_Извлечённый текст_.
────────────────────

Не менее часто епископы и монахи занимали государственные должности, в том числе высшие. Аналогичные правомочия демонстрировали и другие христианские правители в течение многих, многих веков. Затем эта практика закрепилась в России, Третьем Риме, где даже лица, «всего лишь» нарушившие церковные, т. е. сугубо нравственные, заповеди карались по государственным законам. «Монастырскому заключению можно было подвергнуться как по распоряжению духовной власти, так и в силу царского приказа»[183 - Суворов Н.С. Светское законодательство и церковная дисциплина в России до издания Уложения о наказаниях. СПб., 1876. С. 26.].

Подытожив, следует сказать, что «симфония властей» – это формула, которая может быть при желании расшифрована следующим образом. Для существования государства необходимо общество верующих людей, Церковь, без них оно разрушается. И, наоборот, без государства разрушается общество верующих, поскольку именно политическая власть структурирует земную Церковь и придает ей необходимые формы существования, реализует начало абсолютной нравственности в праве и через право.

III. «Симфония» и «свободы»

Нарушает ли «симфония» «права» и «свободы» Церкви? Не приведет ли «клерикализация» государства к нарушению свободы совести человека? Нет никаких сомнений, что эти спекулятивные вопросы имеют своей осознанной целью не допустить политическую власть к деятельности высшего духовного союза и участие Церкви в устроении политической и социальной жизни общества. В качестве отрицательного примера приводят историю арианской ереси, монофелитства, иконоборчества, когда императорская власть придерживалась ошибочных догматических воззрений и невольно потворствовала еретикам. А также гонений на инакомыслящих, инициированных священноначалием и поддержанных политической властью[184 - Мизес Людвиг фон. Теория и история. Интерпретация социально-экономической эволюции. М., 2001. С. 39, 40.]. Правда, при этом «забывают» о том, что все ереси без исключения были побеждены императорской властью. А Тридентский собор 1545–1563 гг., спасший Римо-католическую церковь в период безудержного распространения разрушительных протестантских идей, является плодом исключительно деятельности трех государей – императора Священной Римской империи германской нации, королей Франции и Испании и в меньшей степени Римских пап, нередко противоборствовавших им.

Есть и другие доводы, при помощи которых «симфония» отвергается. Так, например, утверждают, будто «сложившееся в Константиновскую эпоху сращение церковного права с государственным законодательством представляет собой лишь исторический феномен, который имеет и свое начало, не совпадающее с рождением Церкви, и свой, теперь уже очевидный, конец». Почему? Да потому, уверяют нас, что «Вселенская церковь не замыкается государственными границами. И универсальное церковное законодательство не может быть частью государственного законодательства, всегда национального или, по меньшей мере, территориально ограниченного»[185 - Цыпин Владислав, протоиерей. Курс церковного права. Клин, 2002. С. 17, 18.].

────────────────────

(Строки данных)
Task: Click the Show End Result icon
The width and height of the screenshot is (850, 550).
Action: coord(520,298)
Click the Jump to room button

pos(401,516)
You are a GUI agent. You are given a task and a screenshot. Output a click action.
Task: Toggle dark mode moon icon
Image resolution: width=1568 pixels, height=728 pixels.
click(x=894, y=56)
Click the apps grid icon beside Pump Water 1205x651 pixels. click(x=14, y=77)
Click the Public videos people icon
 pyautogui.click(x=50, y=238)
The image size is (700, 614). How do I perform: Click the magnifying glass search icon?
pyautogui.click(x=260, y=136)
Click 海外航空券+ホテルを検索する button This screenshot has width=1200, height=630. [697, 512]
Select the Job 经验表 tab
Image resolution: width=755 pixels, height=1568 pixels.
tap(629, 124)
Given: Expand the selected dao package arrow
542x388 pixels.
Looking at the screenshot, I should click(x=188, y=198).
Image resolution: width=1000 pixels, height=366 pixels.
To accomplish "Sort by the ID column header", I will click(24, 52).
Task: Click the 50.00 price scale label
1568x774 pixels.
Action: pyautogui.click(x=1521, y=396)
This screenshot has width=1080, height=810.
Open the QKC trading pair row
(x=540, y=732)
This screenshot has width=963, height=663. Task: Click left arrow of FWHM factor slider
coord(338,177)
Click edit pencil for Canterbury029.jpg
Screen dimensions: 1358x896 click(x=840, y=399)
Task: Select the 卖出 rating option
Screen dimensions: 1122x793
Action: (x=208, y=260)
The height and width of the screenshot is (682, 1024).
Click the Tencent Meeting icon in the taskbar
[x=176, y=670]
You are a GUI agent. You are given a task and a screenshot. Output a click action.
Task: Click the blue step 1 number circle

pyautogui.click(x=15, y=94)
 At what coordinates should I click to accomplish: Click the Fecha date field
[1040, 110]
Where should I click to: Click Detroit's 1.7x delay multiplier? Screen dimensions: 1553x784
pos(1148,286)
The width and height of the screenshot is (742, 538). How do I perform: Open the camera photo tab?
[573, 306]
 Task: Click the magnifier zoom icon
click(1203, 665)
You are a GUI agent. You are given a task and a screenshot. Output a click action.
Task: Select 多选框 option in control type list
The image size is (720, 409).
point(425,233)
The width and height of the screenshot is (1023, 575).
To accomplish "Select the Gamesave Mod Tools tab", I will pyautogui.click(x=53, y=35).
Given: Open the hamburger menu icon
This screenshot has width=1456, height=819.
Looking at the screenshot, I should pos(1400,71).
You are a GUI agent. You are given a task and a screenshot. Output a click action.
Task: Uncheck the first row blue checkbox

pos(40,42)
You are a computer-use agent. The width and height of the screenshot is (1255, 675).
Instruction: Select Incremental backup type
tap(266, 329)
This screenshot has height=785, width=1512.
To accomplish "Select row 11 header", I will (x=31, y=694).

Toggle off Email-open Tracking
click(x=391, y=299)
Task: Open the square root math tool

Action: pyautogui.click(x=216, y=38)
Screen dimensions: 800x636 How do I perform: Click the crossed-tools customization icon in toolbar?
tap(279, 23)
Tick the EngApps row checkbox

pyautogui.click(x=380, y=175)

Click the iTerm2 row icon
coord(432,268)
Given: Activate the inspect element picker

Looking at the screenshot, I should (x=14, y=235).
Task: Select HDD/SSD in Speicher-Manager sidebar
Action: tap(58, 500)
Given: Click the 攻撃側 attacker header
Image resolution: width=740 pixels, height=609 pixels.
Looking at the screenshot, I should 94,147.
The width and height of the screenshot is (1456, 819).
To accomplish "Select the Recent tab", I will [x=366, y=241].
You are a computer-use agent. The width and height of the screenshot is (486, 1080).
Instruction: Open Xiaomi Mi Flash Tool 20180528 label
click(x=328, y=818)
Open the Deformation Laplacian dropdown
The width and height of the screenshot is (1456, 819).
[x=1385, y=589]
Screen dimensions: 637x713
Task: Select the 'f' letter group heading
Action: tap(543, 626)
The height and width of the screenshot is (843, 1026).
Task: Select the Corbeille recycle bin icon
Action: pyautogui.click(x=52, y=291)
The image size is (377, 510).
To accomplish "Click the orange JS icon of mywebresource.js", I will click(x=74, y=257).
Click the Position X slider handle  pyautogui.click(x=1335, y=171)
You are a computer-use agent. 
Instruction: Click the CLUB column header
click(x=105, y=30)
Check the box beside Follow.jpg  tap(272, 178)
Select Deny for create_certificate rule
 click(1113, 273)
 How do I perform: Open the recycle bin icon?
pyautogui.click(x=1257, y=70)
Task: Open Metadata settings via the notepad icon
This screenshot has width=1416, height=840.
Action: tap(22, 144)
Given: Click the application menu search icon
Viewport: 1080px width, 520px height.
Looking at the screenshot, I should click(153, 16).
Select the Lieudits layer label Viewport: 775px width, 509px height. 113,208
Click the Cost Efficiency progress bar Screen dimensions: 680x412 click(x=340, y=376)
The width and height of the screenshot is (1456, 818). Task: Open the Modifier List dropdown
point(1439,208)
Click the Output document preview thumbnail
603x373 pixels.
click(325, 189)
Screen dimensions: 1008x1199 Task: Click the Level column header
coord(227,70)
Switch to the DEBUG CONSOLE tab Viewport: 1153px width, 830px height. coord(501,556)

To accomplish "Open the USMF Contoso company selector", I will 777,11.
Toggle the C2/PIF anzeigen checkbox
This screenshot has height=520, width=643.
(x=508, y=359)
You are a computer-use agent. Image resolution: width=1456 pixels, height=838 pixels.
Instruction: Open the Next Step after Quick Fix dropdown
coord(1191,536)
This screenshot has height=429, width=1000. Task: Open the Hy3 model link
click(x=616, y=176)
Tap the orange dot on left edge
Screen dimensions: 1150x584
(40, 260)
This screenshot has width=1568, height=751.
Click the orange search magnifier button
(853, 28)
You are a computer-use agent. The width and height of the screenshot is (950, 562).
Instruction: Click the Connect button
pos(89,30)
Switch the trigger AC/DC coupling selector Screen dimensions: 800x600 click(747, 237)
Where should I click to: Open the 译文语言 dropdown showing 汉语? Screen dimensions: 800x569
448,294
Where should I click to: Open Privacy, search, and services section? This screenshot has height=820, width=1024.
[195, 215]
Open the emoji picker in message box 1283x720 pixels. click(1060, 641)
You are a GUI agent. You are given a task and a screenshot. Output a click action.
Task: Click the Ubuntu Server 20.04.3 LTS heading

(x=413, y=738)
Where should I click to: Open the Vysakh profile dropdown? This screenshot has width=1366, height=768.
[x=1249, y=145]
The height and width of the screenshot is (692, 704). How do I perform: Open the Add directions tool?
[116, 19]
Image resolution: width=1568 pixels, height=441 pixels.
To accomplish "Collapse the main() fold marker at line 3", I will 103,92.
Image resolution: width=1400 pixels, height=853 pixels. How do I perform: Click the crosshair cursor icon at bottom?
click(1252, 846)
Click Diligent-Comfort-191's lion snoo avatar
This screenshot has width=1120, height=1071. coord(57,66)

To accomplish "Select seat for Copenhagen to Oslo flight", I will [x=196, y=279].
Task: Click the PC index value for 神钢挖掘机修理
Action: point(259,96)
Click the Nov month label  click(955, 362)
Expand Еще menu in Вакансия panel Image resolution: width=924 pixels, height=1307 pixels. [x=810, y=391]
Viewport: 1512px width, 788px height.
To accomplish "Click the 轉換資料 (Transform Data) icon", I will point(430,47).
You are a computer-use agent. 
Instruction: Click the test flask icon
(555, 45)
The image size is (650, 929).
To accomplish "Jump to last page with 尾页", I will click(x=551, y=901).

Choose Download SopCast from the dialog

────────────────────

_Задания_.
A: Перескажите фрагмент о «симфонии властей» в двух предложениях.
B: Верны ли по фрагменту о «симфонии властей» эти утверждения? (i) Тридентский собор проходил в 1545–1563 гг. (ii) Монастырскому заключению подвергали только по распоряжению духовной власти. (iii) Некоторые ереси императорская власть так и не победила. На каждое ответьте «да» или «нет» и приведите решающие слова фрагмента.
C: Напишите продолжение фрагмента о «симфонии властей», начиная после его последнего предложения.

_Ответы к заданиям_.
A: Во фрагменте сказано, что епископы и монахи занимали государственные должности, а в России за нарушение церковных заповедей карали по государственным законам; «симфония властей» истолкована как взаимная необходимость государства и Церкви. Вопросы о нарушении «свобод» Церкви названы спекулятивными: все ереси были побеждены императорской властью; приведён и довод противников «симфонии», что универсальное церковное законодательство не может быть частью государственного.

B:
(i) Да: «Тридентский собор 1545–1563 гг.»
(ii) Нет: «Монастырскому заключению можно было подвергнуться как по распоряжению духовной власти, так и в силу царского приказа».
(iii) Нет: «все ереси без исключения были побеждены императорской властью».

C:
Нужно совсем не понимать природу «симфонии», игнорировать историю Церкви, чтобы высказывать подобные суждения. В течение многих веков Церковь и государство жили едиными законами и одной жизнью. Необходимо отметить, что Константиновская эпоха едва ли может быть продлена до дней падения Константинополя 29 мая 1453 г., с которым только и прекратилась многовековая практика издания императорских законов по делам Церкви. Продолжая, нельзя не заметить, что церковное законодательство включает в себя не только набор канонов, обладающих общецерковным значением (их корпус хорошо известен), но и множество правил, утвержденных конкретной Поместной церковью и не употребляемых в практике других Поместных церквей. Почему же они вдруг получили «общецерковное», тем более «универсальное», значение? Они как раз являются актами национального права и действуют в границах определенного государства. Хотя входят в состав общецерковного законодательства. Да и те каноны, которые признаны «универсальными», едва ли обладают таким качеством. Любой практикующий иерей может привести массу примеров, когда во имя икономии не применяются правила, принятые Вселенскими Соборами и еще вчера казавшиеся нерушимыми.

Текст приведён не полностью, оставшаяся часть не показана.